The period of oscillation of a mass \(M\) suspended from a spring of negligible mass is \(T\). If along with it another mass \(M\) is also suspended, the period of oscillation now will be

• A. \(T\)
• B. \(2T\)
• C. \(\dfrac{T}{\sqrt{2}}\)
• D. \(\sqrt{2}\,T\)

Hint:

In a spring-mass system, time period varies as the square root of the attached mass.

Answer 1

The Correct Option is D

Step 1: Write the formula for time period of a spring-mass system.
The time period of oscillation is given by:
\[ T = 2\pi \sqrt{\frac{M}{k}} \] where \(M\) is the mass and \(k\) is the spring constant.
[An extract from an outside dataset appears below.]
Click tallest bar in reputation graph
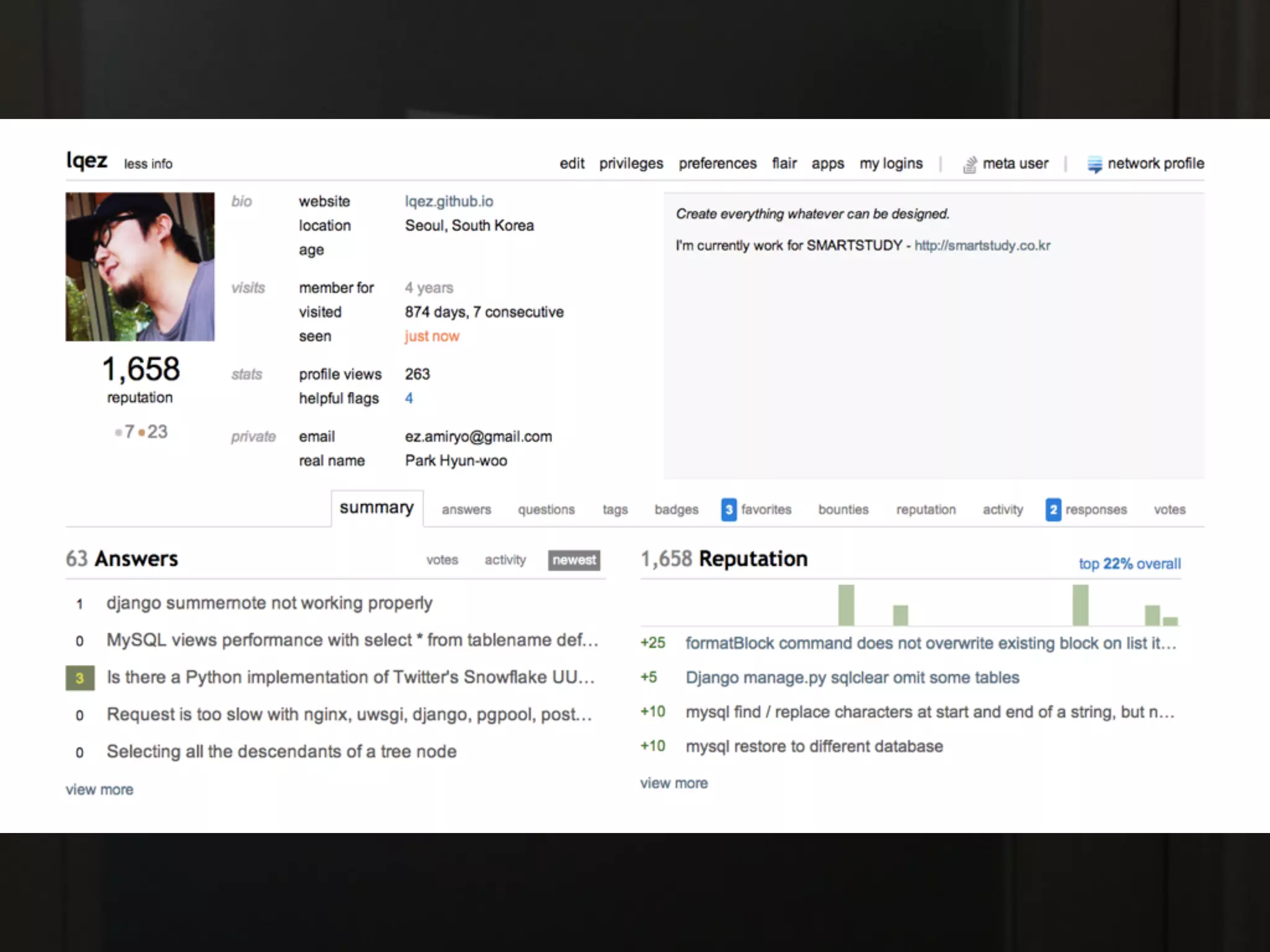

Step 2: New mass after adding another mass.
When another mass \(M\) is suspended, the total mass becomes:
\[ M' = 2M \]
Step 3: Write the new time period.
\[ T' = 2\pi \sqrt{\frac{2M}{k}} \]
Step 4: Express the new period in terms of \(T\).
\[ T' = \sqrt{2}\left(2\pi \sqrt{\frac{M}{k}}\right) \] \[ T' = \sqrt{2}\,T \]
Step 5: Conclusion.
The new time period of oscillation is \(\sqrt{2}\,T\).